Newsroom (27/11/2025 Gaudium Press ) In the dusty stillness of central Nigeria, the night of November 21 exploded into nightmare. Motorcycle-riding gunmen stormed St. Mary’s Catholic boarding school, ripping more than 300 children and teachers from their beds. Five days later, 265 souls (253 children aged 10-18, some as young as five in the nursery section, and 12 teachers) remain vanished in the bush, hostages of an unseen enemy.
Fifty terrified children managed to flee in the chaos and stumbled home on November 22-23. But for hundreds of parents, the reunion never came.
“Some families had all their children taken away,” Sister Mary Barron, superior general of the Sisters of Our Lady of Apostles who run the school, told the BBC, her voice cracking. “They send every child they have because this is the only good school in the area. They have no option.”
Bishop Bulus Dauwa Yohanna of Kontagora, whose diocese owns the school, spoke to OSV News by phone on November 25 with exhaustion etched in every word. “The people are traumatized. They feel helpless and confused. But they are hopeful. They are even encouraging us,” he said, almost incredulous at their resilience while a military search operation combs the vast countryside.
In one home, hope died before any ransom demand arrived. Antony, a father of three little ones in the nursery section, collapsed and died when he learned his entire young family had been stolen, according to Rev. John Hayab, northern chairman of the Christian Association of Nigeria.

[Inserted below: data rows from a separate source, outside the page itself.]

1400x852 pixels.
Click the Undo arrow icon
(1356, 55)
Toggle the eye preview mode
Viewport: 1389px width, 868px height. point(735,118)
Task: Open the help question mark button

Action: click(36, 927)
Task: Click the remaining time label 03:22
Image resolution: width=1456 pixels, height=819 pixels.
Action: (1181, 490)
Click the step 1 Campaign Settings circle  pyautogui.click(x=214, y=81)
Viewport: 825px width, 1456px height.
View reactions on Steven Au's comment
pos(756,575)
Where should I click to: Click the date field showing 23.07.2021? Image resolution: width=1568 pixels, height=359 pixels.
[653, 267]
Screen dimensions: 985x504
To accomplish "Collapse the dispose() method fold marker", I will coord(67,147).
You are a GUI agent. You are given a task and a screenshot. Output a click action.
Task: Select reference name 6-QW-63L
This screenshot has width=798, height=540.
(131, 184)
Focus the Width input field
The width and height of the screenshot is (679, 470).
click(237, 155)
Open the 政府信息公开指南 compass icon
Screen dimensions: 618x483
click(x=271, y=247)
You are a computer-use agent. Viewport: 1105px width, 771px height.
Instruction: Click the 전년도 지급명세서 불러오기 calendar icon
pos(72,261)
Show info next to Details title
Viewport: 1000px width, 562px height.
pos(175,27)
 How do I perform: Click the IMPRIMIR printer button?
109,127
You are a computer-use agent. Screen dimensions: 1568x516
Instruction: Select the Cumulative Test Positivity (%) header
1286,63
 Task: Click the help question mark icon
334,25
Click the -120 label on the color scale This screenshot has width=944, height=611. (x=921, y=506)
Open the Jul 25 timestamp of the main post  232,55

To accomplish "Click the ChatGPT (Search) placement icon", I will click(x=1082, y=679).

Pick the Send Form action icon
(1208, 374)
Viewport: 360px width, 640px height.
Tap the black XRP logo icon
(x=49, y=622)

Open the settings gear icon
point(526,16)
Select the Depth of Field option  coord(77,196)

“The pain and trauma of the parents are still very fresh,” Rev. Hayab told Arise TV on November 25. “We tried speaking to parents today, and they were scared even to talk.”
Resident Joseph Godfery Gyawo described a community frozen in anguish. “Most parents are traumatized. The whole community is devastated. You can imagine five-year-olds in the hands of these people,” he told OSV News.
During his Sunday Angelus on November 23, Pope Leo XIV lifted his voice for Nigeria’s children and teachers, saying he was “deeply saddened” by the mass abduction in Africa’s most populous nation.
Yet Nigeria is not alone in its grief. In Cameroon, the Church is drawing a defiant line in the sand.
On November 15, Father John Berinyuy Tatah was seized by armed men claiming to be separatist fighters in the English-speaking northwest. Three days later, four priests and a layman who went to negotiate his release were themselves kidnapped, only to be freed four days after. Father Berinyuy remains captive.
Archbishop Andrew Nkea Fuanya of Bamenda issued a blistering ultimatum: the Church will pay no ransom and set November 26 as the deadline for the priest’s unconditional release. If it passes, every Catholic school, parish, and mission in the Ndop region will shut its doors and all priests will withdraw.
And if Father Berinyuy is still missing by November 28, the archbishop declared he will lead every priest, religious, and lay faithful in the archdiocese on a march straight to the place the priest is believed held. “We will either bring him back home or remain there until he is released,” he vowed.
Leading Cameroonian priest Father Humphrey Tatah Mbuy condemned the abduction in searing terms: “You cannot say you are fighting for people and at the same time torture and kill them. It makes no sense.”
From the silent dormitories of Papiri to the tense parishes of Ndop, two nations and countless Catholic families wait, pray, and refuse to look away, clinging to the fragile belief that their children and shepherds will come home.